Configuring OpenDCRE

OpenDCRE may be customized in a variety of ways, most commonly through the OpenDCRE configuration file, but also through supporting configurations (e.g. Nginx configurations).

Configuration Options

OpenDCRE configurations are made up of two files – default configurations, and override configurations. As the name suggests, the default configurations are what come pre-built into OpenDCRE and what OpenDCRE will fall back to if no override is specified. The default configurations can be found at /opendcre/default/default.json in the OpenDCRE container.

{
  "scan_cache_file": "/tmp/opendcre/cache.json",
  "cache_timeout": 600,
  "cache_threshold": 500,

  "devices": {
    "ipmi": {
      "from_config": "bmc_config.json"
    }
  }
}

The override configurations are user-specified at run time. These configurations can be mounted into the container as a volume at /opendcre/override/config.json. The configuration override file can be any JSON file with “config” in the filename. Of course, configurations do not need to be volume-mounted into the container, though it is convenient in various situations. In cases where it is easier to just replace the default configuration altogether, do so and rebuild the OpenDCRE docker image (see Building from Source).

As an example, if we wanted to override the cache_timeout configuration, we could mount in config.json which contains:

{
  "cache_timeout": 1000
}

In this case, the default values will be used for everything but cache_timeout.

Below are descriptions for each of the supported configuration file fields.

scan_cache_file:
 The path and filename of the file used to cache OpenDCRE data, such as board records used by the “scan” command. The default value of “/tmp/opendcre/cache.json” typically is suitable and does not need to be changed.
cache_timeout:The scan cache’s time-to-live, in seconds, after which cache records will be invalidated.
cache_threshold:
 The maximum number of entries to store in the scan cache.
devices:The devices parameter is used to describe the various bus types and devices available to OpenDCRE. It accepts keys of “plc” (PLC Device), “ipmi” (IPMI Device), and “redfish” (Redfish Device), though none are required. See the linked sections for each devicebus type for examples of the configuration for each.

Continuing with the example above, we can see how actual devices are configured within the referenced IPMI config file, bmc_config.json:

{
  "racks": [
    {
      "rack_id": "rack_1",
      "bmcs": [
        {
          "bmc_ip": "192.168.1.110",
          "username": "ADMIN",
          "password": "ADMIN"
        },
        {
          "bmc_ip": "192.168.1.111",
          "bmc_port": 622,
          "username": "ADMIN",
          "password": "ADMIN",
          "hostnames": ["atom"],
          "ip_addresses": ["192.169.1.111"]
        }
      ]
    }
  ]
}

Here, we are configuring two BMCs, both on a single rack – “rack_1”. The first BMC is at IP 192.168.1.110 with username ADMIN and password ADMIN. No port is specified, so it uses the default port of 623. The second BMC is at IP 192.168.1.111 with username ADMIN and password ADMIN. It has a non-standard port specified which will be used to communicate with that BMC.

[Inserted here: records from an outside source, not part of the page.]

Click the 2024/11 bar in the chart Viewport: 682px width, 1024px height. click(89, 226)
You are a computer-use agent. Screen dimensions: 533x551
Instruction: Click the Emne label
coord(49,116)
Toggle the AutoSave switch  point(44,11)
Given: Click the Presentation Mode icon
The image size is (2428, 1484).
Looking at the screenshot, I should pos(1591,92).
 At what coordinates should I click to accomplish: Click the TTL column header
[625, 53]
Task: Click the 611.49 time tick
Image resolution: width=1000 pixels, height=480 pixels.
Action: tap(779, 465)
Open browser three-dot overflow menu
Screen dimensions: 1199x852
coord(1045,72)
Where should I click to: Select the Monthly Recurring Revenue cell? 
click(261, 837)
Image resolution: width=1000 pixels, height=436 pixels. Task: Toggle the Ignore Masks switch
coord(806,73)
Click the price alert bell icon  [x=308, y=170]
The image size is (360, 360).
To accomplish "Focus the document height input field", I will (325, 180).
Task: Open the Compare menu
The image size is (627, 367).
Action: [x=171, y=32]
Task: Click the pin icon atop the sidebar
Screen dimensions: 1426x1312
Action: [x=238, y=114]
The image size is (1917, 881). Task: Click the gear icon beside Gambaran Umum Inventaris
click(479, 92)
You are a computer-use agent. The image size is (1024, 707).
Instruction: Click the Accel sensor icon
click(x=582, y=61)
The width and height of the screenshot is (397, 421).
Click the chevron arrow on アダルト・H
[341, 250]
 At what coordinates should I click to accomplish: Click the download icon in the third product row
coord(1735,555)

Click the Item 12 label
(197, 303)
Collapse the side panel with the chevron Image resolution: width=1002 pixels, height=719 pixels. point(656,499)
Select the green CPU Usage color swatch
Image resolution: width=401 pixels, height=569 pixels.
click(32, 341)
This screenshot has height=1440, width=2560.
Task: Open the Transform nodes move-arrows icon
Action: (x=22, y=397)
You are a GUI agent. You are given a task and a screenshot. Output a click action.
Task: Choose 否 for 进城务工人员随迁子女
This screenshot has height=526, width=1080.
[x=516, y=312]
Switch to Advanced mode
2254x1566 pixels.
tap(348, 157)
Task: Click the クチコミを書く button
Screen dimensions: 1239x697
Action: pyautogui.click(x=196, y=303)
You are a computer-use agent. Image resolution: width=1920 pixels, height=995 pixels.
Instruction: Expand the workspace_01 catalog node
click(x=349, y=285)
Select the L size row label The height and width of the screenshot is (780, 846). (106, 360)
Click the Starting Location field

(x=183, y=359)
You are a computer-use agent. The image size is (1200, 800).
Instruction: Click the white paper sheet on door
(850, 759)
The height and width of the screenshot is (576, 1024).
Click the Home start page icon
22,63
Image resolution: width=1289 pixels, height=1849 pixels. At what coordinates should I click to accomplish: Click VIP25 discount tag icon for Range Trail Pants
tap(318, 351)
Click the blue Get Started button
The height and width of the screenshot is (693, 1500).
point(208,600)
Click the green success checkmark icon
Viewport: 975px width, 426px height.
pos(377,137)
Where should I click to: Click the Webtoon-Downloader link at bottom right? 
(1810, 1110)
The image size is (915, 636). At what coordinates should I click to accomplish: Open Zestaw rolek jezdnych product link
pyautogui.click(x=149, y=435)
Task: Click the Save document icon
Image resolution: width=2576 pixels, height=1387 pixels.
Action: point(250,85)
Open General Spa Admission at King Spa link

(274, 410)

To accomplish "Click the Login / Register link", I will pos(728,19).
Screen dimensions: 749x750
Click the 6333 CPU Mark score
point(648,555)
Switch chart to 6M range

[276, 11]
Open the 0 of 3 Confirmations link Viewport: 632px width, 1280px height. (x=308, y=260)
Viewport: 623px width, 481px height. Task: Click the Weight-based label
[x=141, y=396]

See the IPMI Device section for greater detail on these configuration options.

Port

By default, OpenDCRE listens on port 5000. To change the port OpenDCRE listens on, edit the opendcre_nginx.conf file, and the port exposed in the Dockerfile, then rebuild the OpenDCRE docker image (see Building from Source).

server {
    listen 5000;
    server_name localhost;
    charset utf-8;
    access_log /logs/opendcre.net_access.log;
    error_log /logs/opendcre.net_error.log;

    location / {
        add_header 'Access-Control-Allow-Origin' '*';
        uwsgi_pass unix://var/uwsgi/opendcre.sock;
        include /etc/nginx/uwsgi_params;
    }
}

TLS/SSL

TLS/SSL certificates may be added to OpenDCRE via Nginx configuration. Refer to the Nginx documentation for instructions on how to enable TLS.

Authentication

As OpenDCRE uses Nginx as its reverse proxy, authentication may be enabled via Nginx configuration – see the Nginx documentation for instructions on how to enable authentication.